__Stored records__:
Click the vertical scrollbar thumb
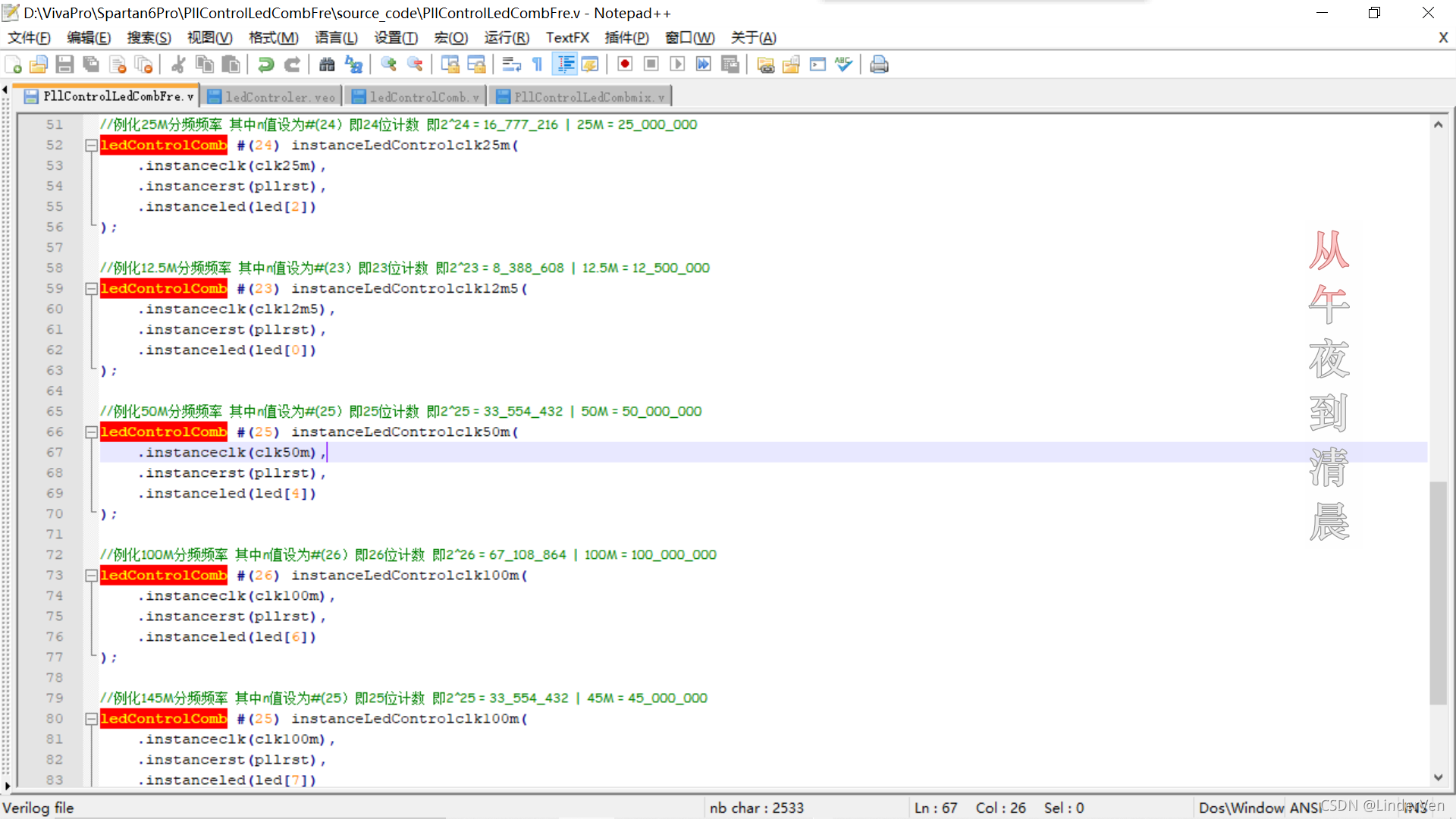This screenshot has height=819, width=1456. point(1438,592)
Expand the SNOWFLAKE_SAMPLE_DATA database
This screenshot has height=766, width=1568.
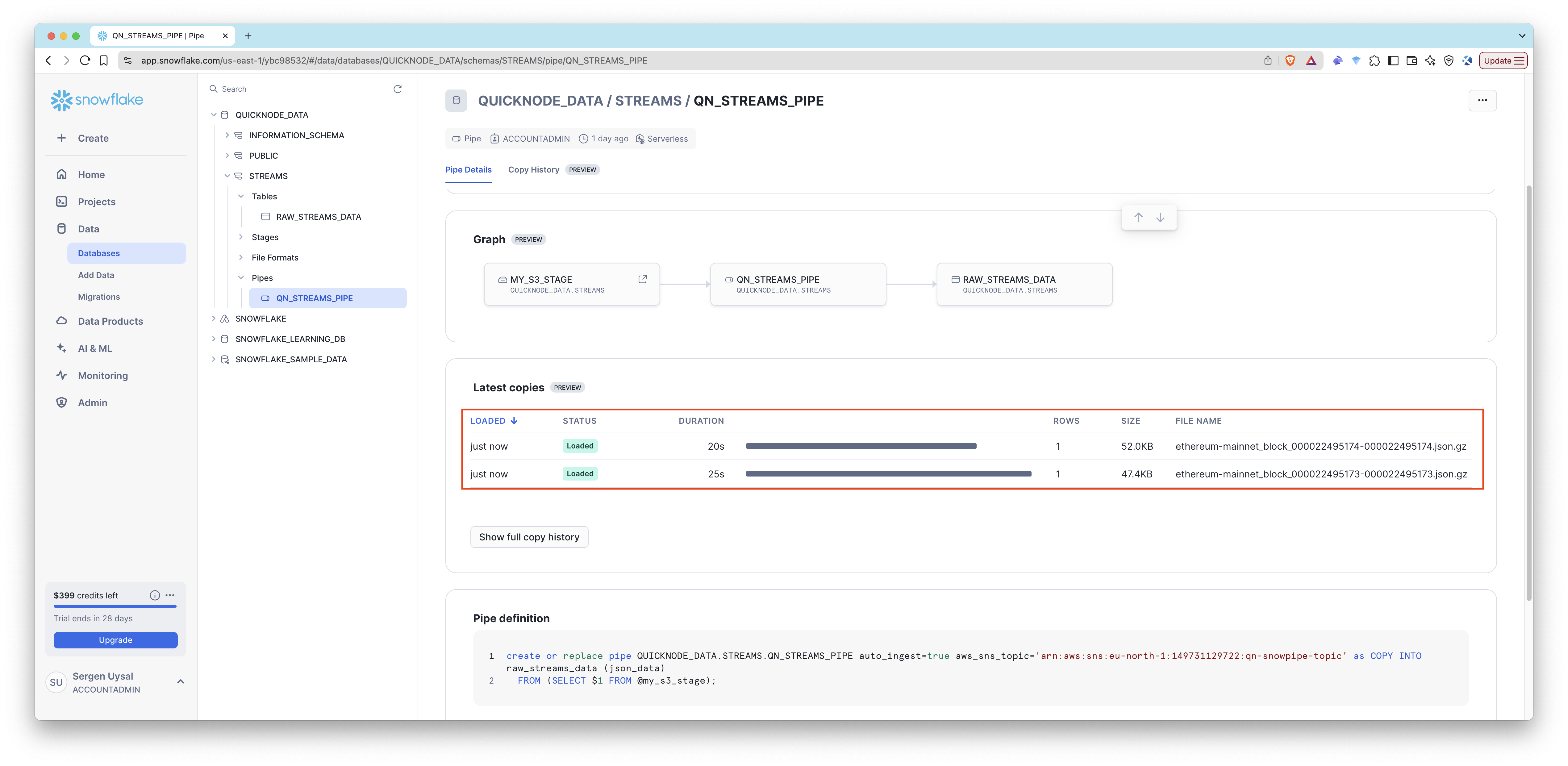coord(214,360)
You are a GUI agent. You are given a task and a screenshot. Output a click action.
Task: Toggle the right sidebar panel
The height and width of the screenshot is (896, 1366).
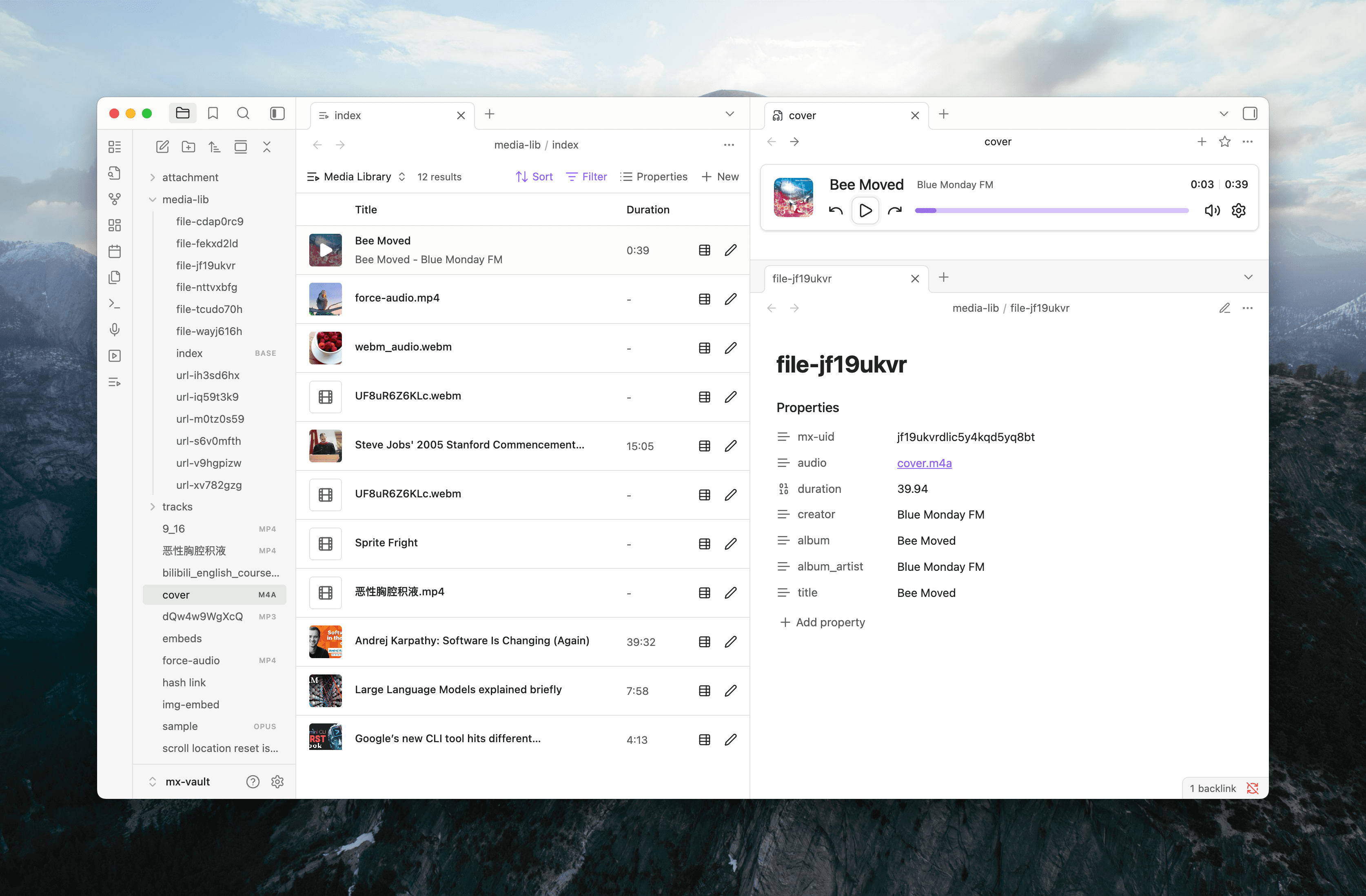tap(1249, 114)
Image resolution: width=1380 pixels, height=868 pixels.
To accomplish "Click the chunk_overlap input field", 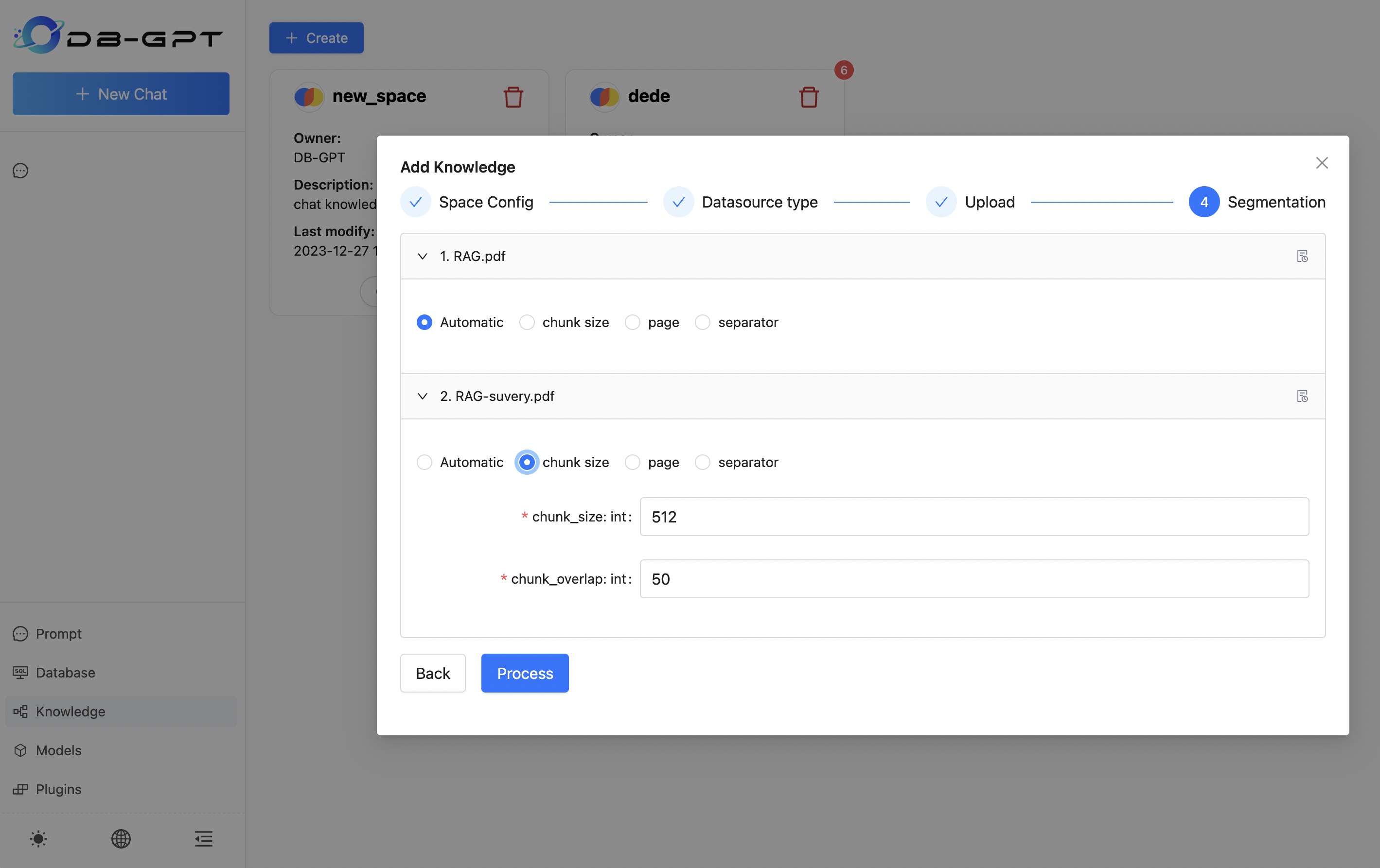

__Work request__:
What the answer needs is every line from the one containing "Image resolution: width=1380" through the final line of the data above, copied exactly, without pictures.

__Solution for this task__:
Image resolution: width=1380 pixels, height=868 pixels.
To accomplish "Click the chunk_overlap input field", 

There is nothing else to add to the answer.